Eden and Isaac are carried up to a high-rise diving board to face their punishment as a crowd, which includes the Waterfords and Eden’s family, watches. Gilead’s pious versions of Romeo and Juliet refuse to deny the validity of their love. Love is stronger than Gilead — love is godly., Eden quotes the Bible instead of confessing. As punishment, they’re pushed off a high-rise diving board into pool littered with other weights, proof of past executions for infidelity. It is absolutely shocking and devastating. Something in Serena, I think, breaks, because she lets June nurse her ever-weeping baby at last.
Finally, the episode also introduced a new setting of terror. Emily (Alexis Bledel) is stationed at the house of the erratic, controlling Commander Joseph Lawrence, played by Bradley Whitford, the dad in Get Out, who might just be the most destabilising actor alive. Is Lawrence for or against Gilead? It’s unclear. While Aunt Lydia claims he designed the Gileadean economic system, he doesn’t live in a conventionally rigid and Gileadean household like the Waterfords’. Unlike the Waterfords’ immaculate house, this house is dingy and littered with books and artwork. The only art at the Waterfords’ is a portrait of the new “family” with Nicole.
Don’t get me wrong, though: Even if he has a good taste in books, it’s 99% likely Commander Lawrence is a despot of at least some variety. He keeps his wife locked away in her room, a la Bertha in Jane Eyre, and threatens Emily with chopping off a finger when he catches her reading. There’s a terrible irony in this assignment. Emily goes from the Colonies to the home of the man who conceived of the Colonies. Not only does this Commander know every last detail about Emily’s past — he’s well aware that she’s not a believer. This could be potentially dangerous.

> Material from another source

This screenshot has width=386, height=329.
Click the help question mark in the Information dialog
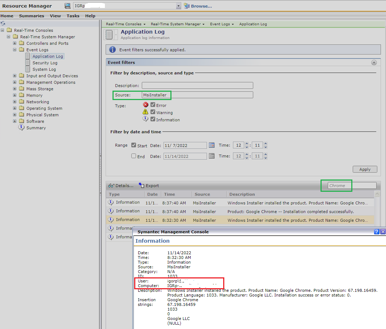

But is he a believer? Something in Bradley Whitford’s strange tone (and in the fact that he pours Emily wine, and seems to empathise with the loss of her child) makes me feel like he, too, is skeptical. I can’t decide if I want to know everything about him or run away, fast. Unfortunately, Emily has no choice but to stay put, and drink the wine Lawrence puts in front of her. Unfortunately, no one in Gilead has a choice but to stay put. At least, until Mayday gets involved.